Sitting with Others

by Rodney Jones

copyright ©2006 by Rodney Jones

The front seats filled last. Laggards, buffoons,
and kiss-ups falling in beside local politicos,
the about to be honored, and the hard of hearing.

No help from the middle, blenders and criminals.
And the back rows: restless, intelligent, unable to commit.
My place was always left-center, a little to the rear.

The shy sat with me, fearful of discovery.
Behind me the dead man’s illegitimate children
and the bride’s and groom’s former lovers.

There, when lights were lowered, hands
plunged under skirts or deftly unzipped flies,
and, lights up again, rose and pattered in applause.

Ahead, the bored practiced impeccable signatures.
But was it a movie or a singing? I remember
the whole crowd uplifted, but not the event

or the word that brought us together as one—
One, I say now, when I had felt myself many,
speaking and listening: that was the contradiction.

Notes on the Poem

Rodney Jones' poem "Sitting with Others" seems to encapsulate everything the 2007 Griffin Poetry Prize judges enjoyed about the entire collection from which it came, Salvation Blues: One Hundred Poems, 1985-2005. As the judges observed so beautifully in their citation:
"His poems are angry, bawdy, funny, wise and deeply moving.
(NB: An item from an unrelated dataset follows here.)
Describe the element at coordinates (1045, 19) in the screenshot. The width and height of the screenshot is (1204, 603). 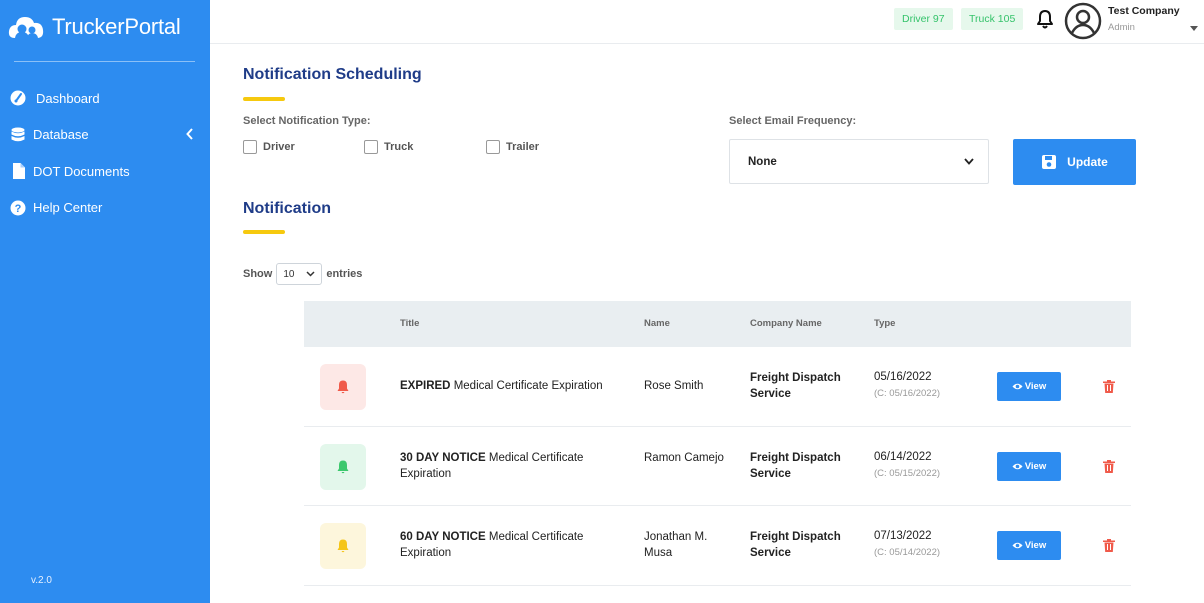
I see `notification-bell-icon` at that location.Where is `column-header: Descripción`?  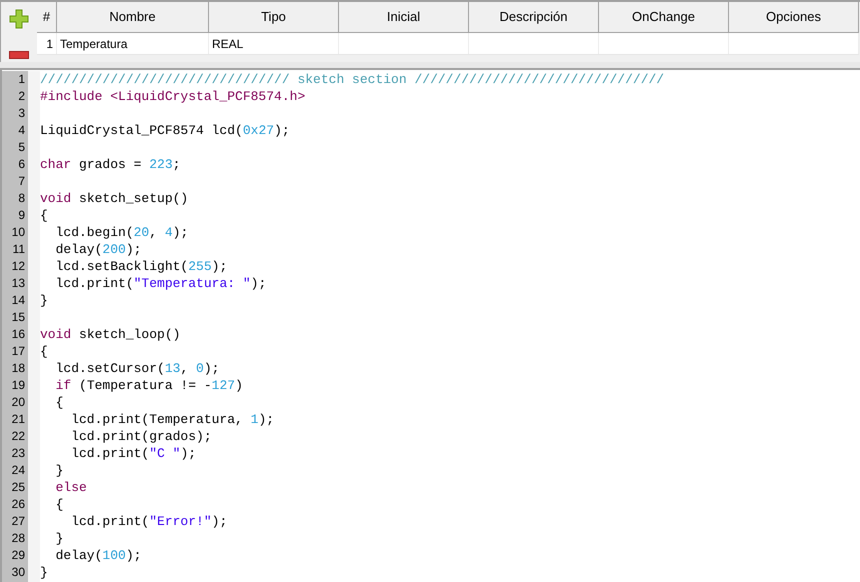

They sing to remind us of our humanity and to heal the language of its long service as a mere tool.”
Be it a wedding, funeral, speech or ceremony, concert or even a movie, Jones finds opportunities and examples bearing out all the judges' descriptors in this poem capturing the often many-faceted, regularly fraught experience of gathering with others, for good or for bad. Angry? Characterizing fellow human beings as "Laggards, buffoons, and kiss-ups falling in beside local politicos" suggests some considerable displeasure, don't you think? Bawdy? Well, the fourth stanza certainly has that covered ... or uncovered. Ahem. Funny? Such juxtapositions as "the about to be honored, and the hard of hearing" and "blenders and criminals" had us chuckling ruefully - how about you? Wise? There is something sly and knowing about "And the back rows: restless, intelligent, unable to commit. My place was always left-center, a little to the rear." And oh, deeply moving ... "I remember the whole crowd uplifted, but not the event or the word that brought us together as one" Does it matter the occasion? Does it matter that as soon as he remarks on it, Jones remarks on its contradiction? Even then, it keeps us thinking about the importance of gathering with others. That is moving, indeed.